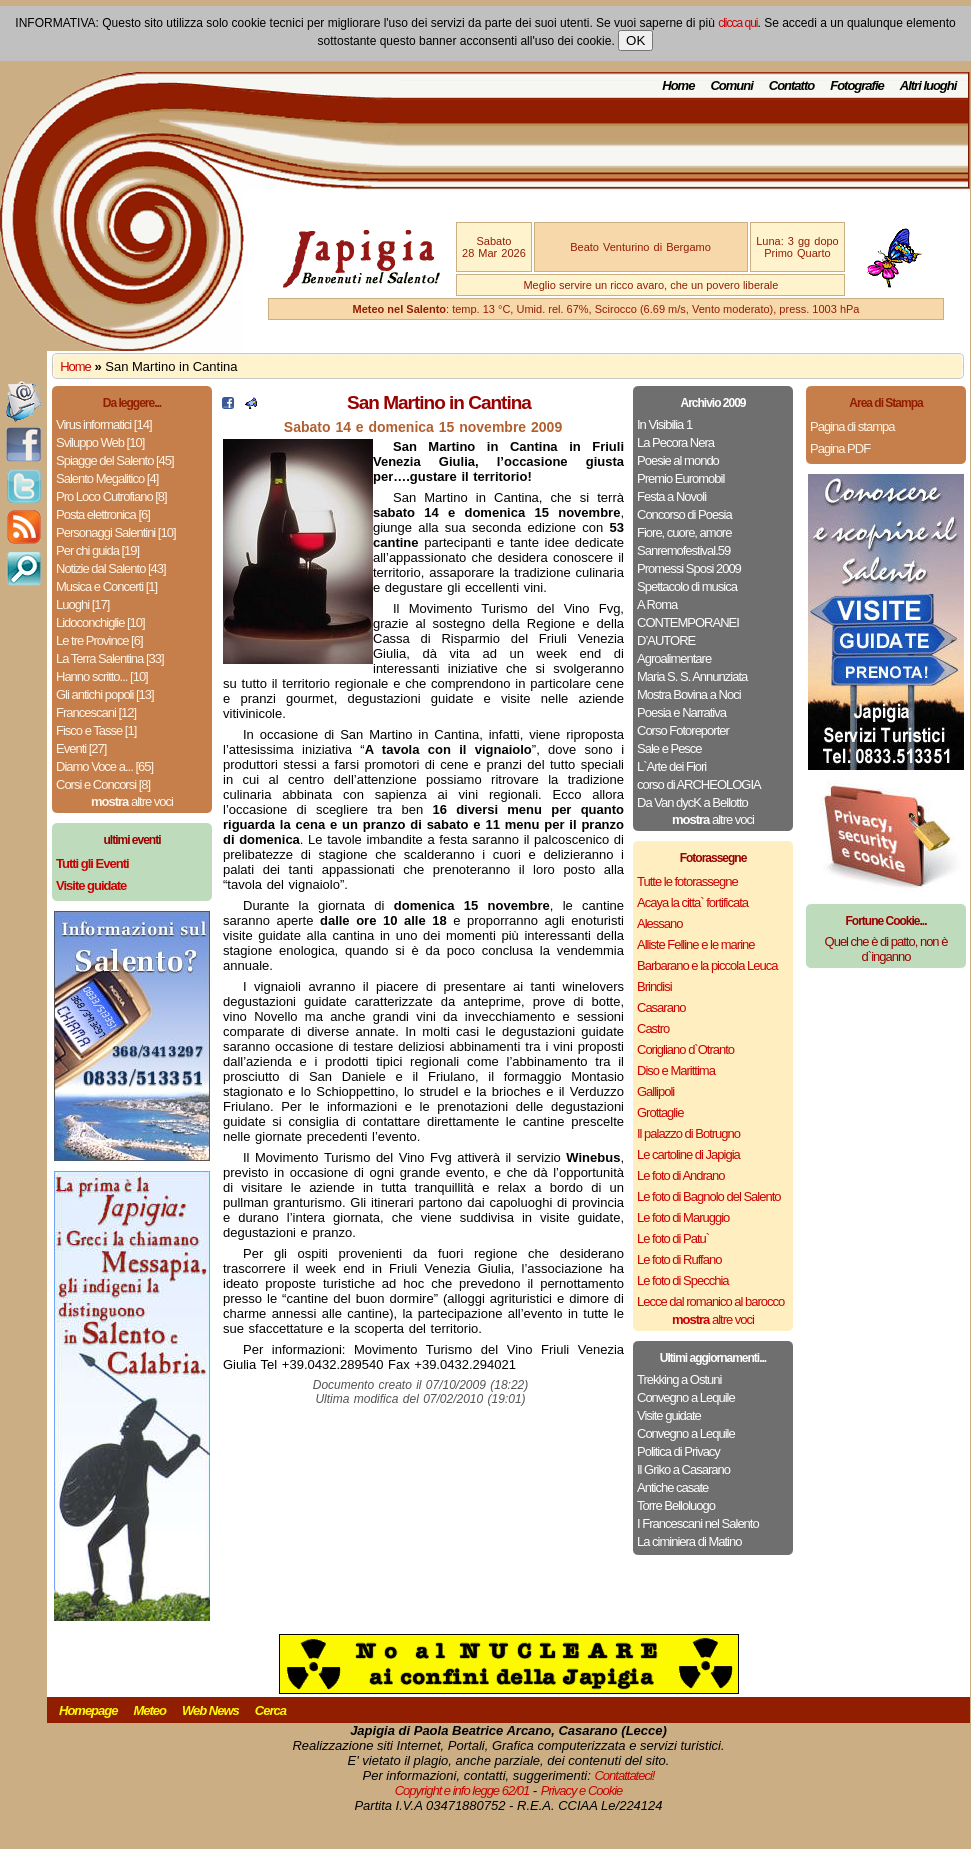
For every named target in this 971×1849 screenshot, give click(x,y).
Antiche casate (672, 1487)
# # # # # # #
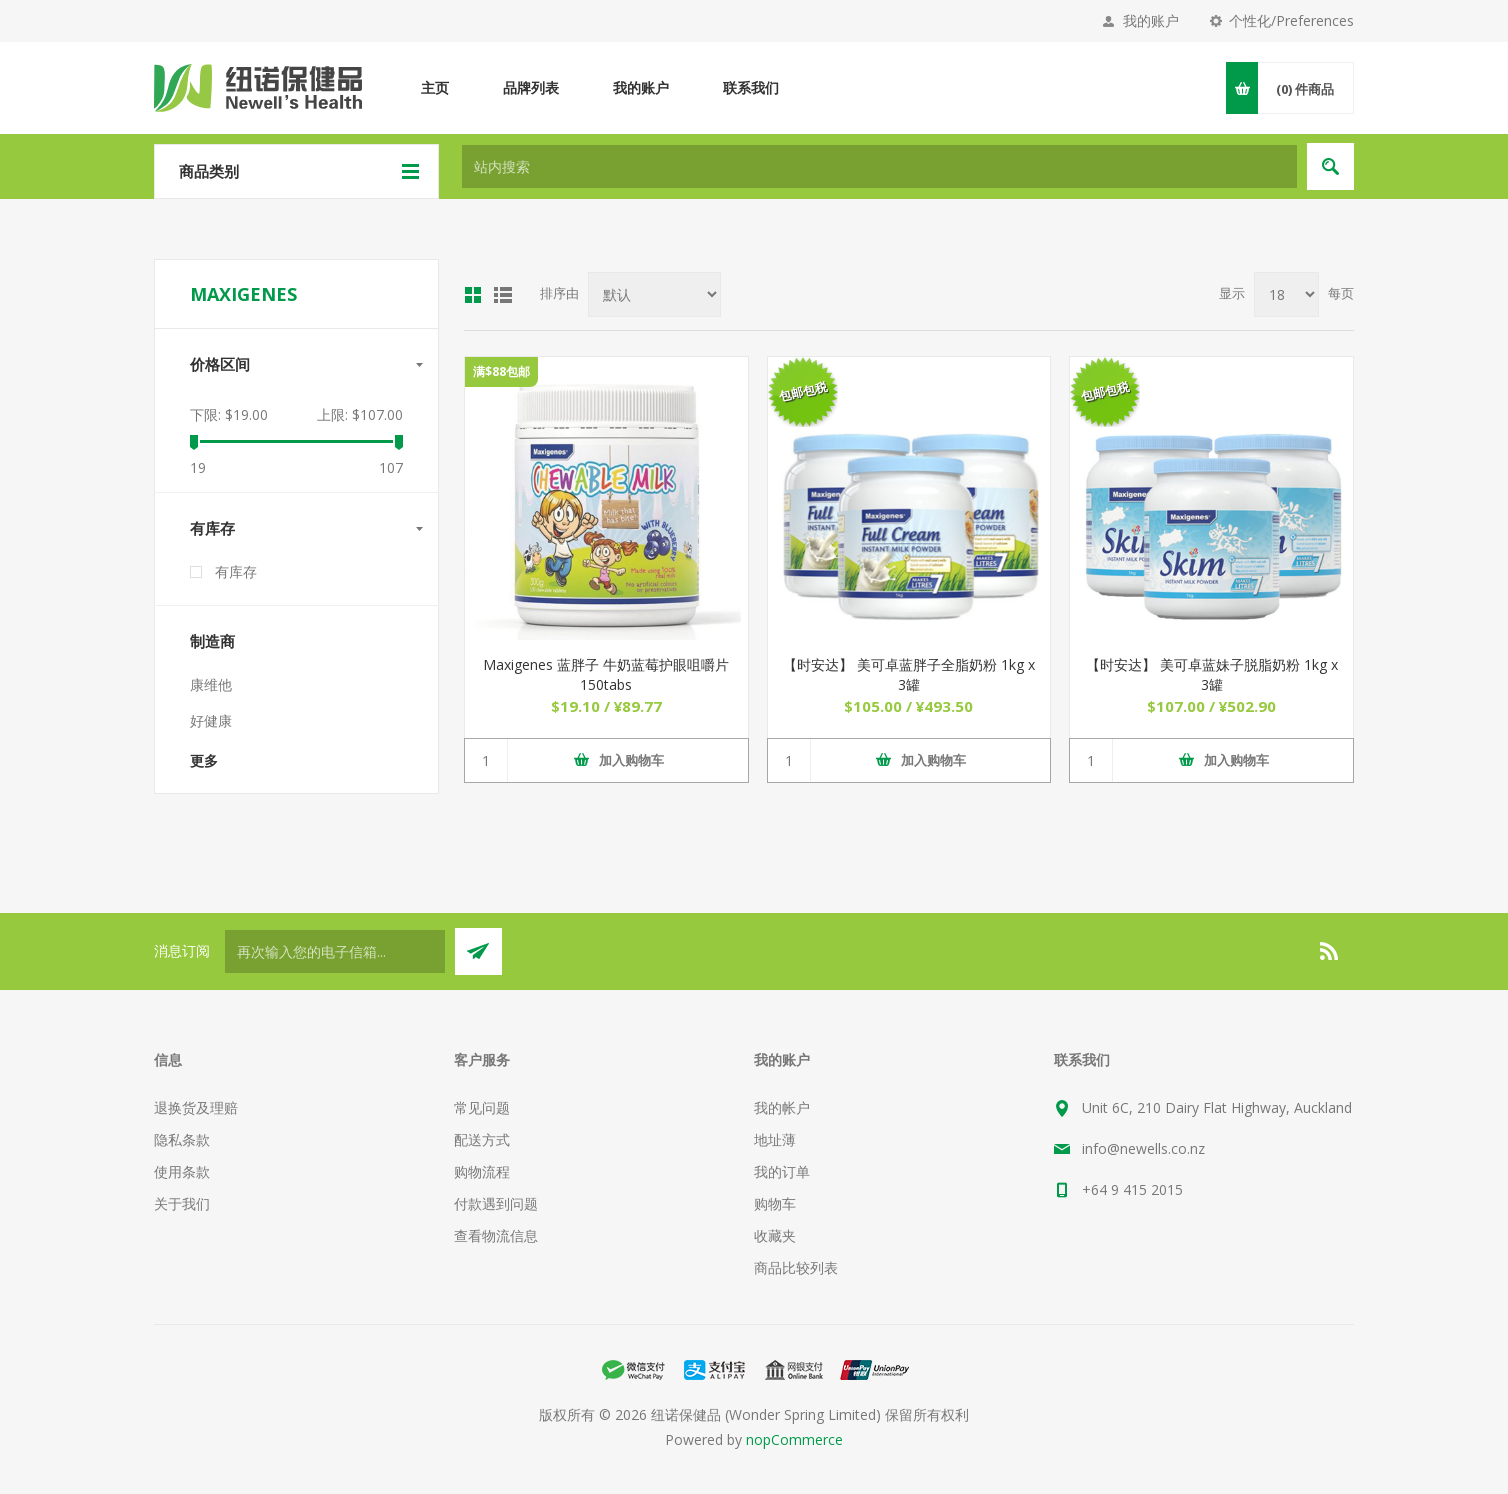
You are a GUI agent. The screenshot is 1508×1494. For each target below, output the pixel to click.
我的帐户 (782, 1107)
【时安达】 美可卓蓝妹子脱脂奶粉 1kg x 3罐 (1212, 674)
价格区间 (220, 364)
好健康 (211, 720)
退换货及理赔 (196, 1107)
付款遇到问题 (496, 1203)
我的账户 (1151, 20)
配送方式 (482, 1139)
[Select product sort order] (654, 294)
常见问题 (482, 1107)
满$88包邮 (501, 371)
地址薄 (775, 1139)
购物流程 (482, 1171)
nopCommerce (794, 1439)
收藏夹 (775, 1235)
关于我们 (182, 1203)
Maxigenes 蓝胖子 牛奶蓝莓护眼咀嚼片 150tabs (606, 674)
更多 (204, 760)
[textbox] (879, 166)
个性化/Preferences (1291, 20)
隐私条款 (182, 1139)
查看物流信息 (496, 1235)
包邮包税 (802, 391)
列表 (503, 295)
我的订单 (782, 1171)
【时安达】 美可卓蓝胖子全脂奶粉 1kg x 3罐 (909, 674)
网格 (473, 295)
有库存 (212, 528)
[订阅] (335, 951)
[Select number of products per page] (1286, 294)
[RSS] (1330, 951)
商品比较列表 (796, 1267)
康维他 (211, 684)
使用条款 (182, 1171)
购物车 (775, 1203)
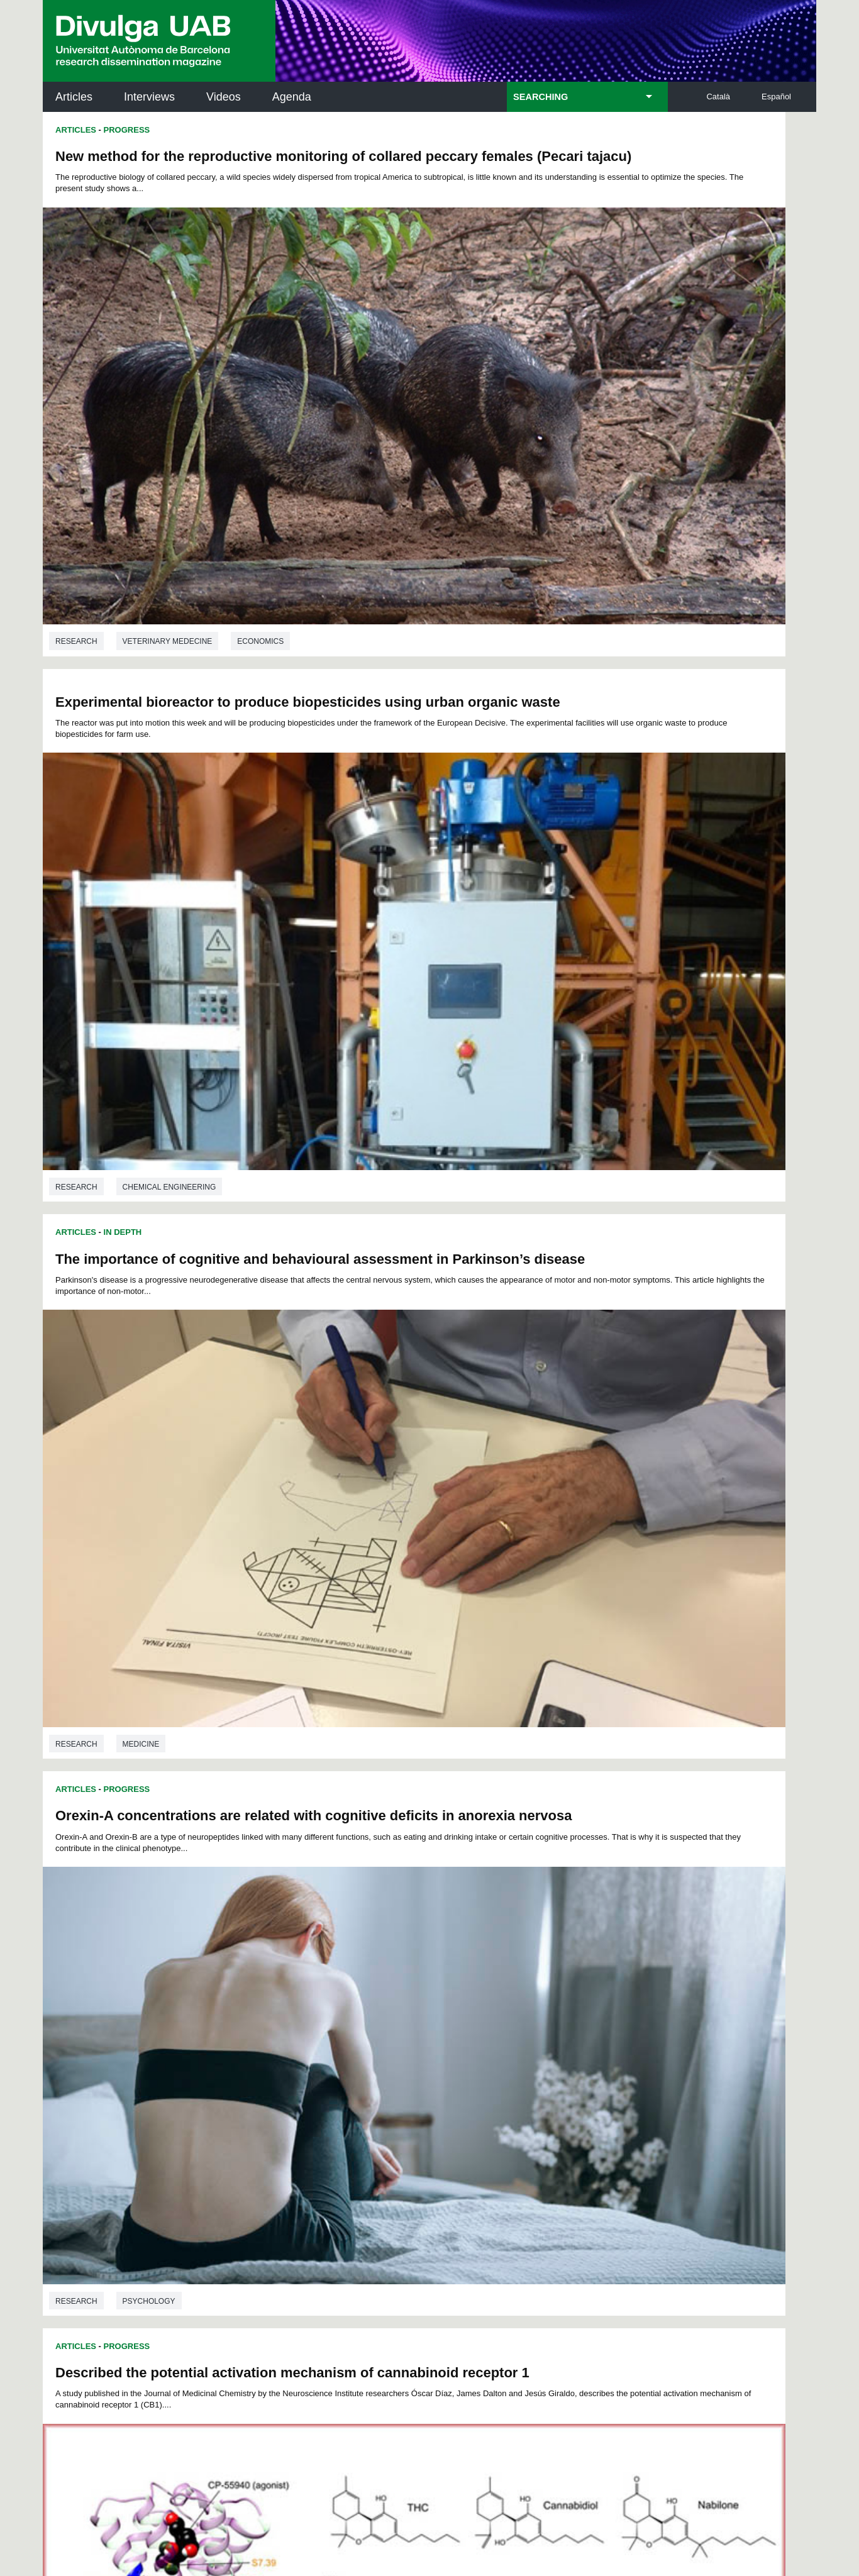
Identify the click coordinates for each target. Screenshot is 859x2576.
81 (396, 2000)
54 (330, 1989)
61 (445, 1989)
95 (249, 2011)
# # # # # # #
• What to do: Copy exactly the stretch of data above from the line with "更多 (204, 760)" through the line with "[订阅] (335, 951)", and omit all other lines.

• Output of the exercise:
更多 (204, 760)
[textbox] (879, 166)
个性化/Preferences (1291, 20)
隐私条款 (182, 1139)
查看物流信息 (496, 1235)
包邮包税 (802, 391)
列表 (503, 295)
我的订单 (782, 1171)
【时安达】 美可卓蓝胖子全脂奶粉 1kg x 3罐 (909, 674)
网格 (473, 295)
有库存 (212, 528)
[订阅] (335, 951)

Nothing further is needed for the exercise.